PSX placed in one of the worst performing global markets, KSE-100 drops by 15 percent

Pakistan’s stock market remained under pressure on Tuesday, as investors continued to offload shares following an unexpected interest rate increase by the central bank. 

The benchmark KSE-100 Index dropped more than 1,100 points during intraday trade, reflecting cautious sentiment across the market. By around 12:30pm, the index was hovering near 168,376, down about 0.66 percent from the previous close. It later showed a slight recovery but stayed firmly in the red. 
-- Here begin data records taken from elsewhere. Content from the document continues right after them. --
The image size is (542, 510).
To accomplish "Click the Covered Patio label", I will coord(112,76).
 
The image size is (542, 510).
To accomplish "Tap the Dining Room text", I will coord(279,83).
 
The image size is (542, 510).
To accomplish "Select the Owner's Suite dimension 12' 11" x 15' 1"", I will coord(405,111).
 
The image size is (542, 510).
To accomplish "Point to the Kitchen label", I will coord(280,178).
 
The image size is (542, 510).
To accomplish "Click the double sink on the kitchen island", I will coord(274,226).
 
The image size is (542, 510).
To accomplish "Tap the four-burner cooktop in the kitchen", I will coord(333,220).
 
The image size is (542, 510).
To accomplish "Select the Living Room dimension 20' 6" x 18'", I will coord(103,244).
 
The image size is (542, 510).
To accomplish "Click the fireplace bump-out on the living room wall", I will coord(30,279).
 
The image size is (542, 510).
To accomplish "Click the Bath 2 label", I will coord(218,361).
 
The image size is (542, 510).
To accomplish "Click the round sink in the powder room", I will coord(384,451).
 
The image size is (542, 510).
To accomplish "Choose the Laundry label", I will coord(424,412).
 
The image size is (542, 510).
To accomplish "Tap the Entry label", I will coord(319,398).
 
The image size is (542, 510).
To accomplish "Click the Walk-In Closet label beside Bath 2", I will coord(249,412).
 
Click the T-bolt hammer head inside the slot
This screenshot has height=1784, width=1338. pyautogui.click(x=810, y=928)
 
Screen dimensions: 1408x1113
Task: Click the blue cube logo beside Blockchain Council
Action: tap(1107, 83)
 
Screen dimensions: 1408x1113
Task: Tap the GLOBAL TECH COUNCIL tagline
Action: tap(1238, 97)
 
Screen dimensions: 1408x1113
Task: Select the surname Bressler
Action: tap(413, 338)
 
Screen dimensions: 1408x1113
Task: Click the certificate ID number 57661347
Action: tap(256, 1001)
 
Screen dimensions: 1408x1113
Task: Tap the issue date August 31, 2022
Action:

Rate hike weighs on sentiment 

The downturn comes a day after the State Bank of Pakistan raised its policy rate by 100 basis points to 11.50 percent. The move caught many investors off guard, as expectations had leaned towards a possible cut or at least no change. 

Market participants said the higher borrowing cost is likely to slow economic activity and reduce corporate earnings, prompting a sell-off in equities. Analysts noted that investors may take time to adjust to the new interest rate environment. 

Selling was visible across major sectors, including automobile assemblers, cement, fertiliser, oil and gas exploration, oil marketing companies and power generation. Heavyweight stocks such as HUBCO, MARI, OGDC, PPL, POL, LUCK and DGKC remained under pressure and dragged the index lower. 

Activity remains mixed

Despite the overall decline, trading activity stayed strong, with volumes nearing 296 million shares by midday. The index moved within a narrow range, touching a high of around 169,314 and a low near 168,171 during the session. 

Some stocks still posted gains. KML led the advancers with a double-digit increase, followed by DFSM and KOHE. On the other hand, AMBL and LSEFSL were among the biggest losers, each recording sharp declines. 

Global cues offer limited support

International markets offered little direction. Asian shares hovered near record highs, while investors remained focused on central bank decisions and ongoing tensions in the Middle East. 

Uncertainty around the conflict, particularly disruptions in the Strait of Hormuz, has kept global energy markets on edge. Meanwhile, major equity indices in the US and Asia showed only modest movements, limiting any positive spillover to local markets. 

Back home, analysts expect volatility to continue in the short term as investors reassess their positions in light of tighter monetary policy.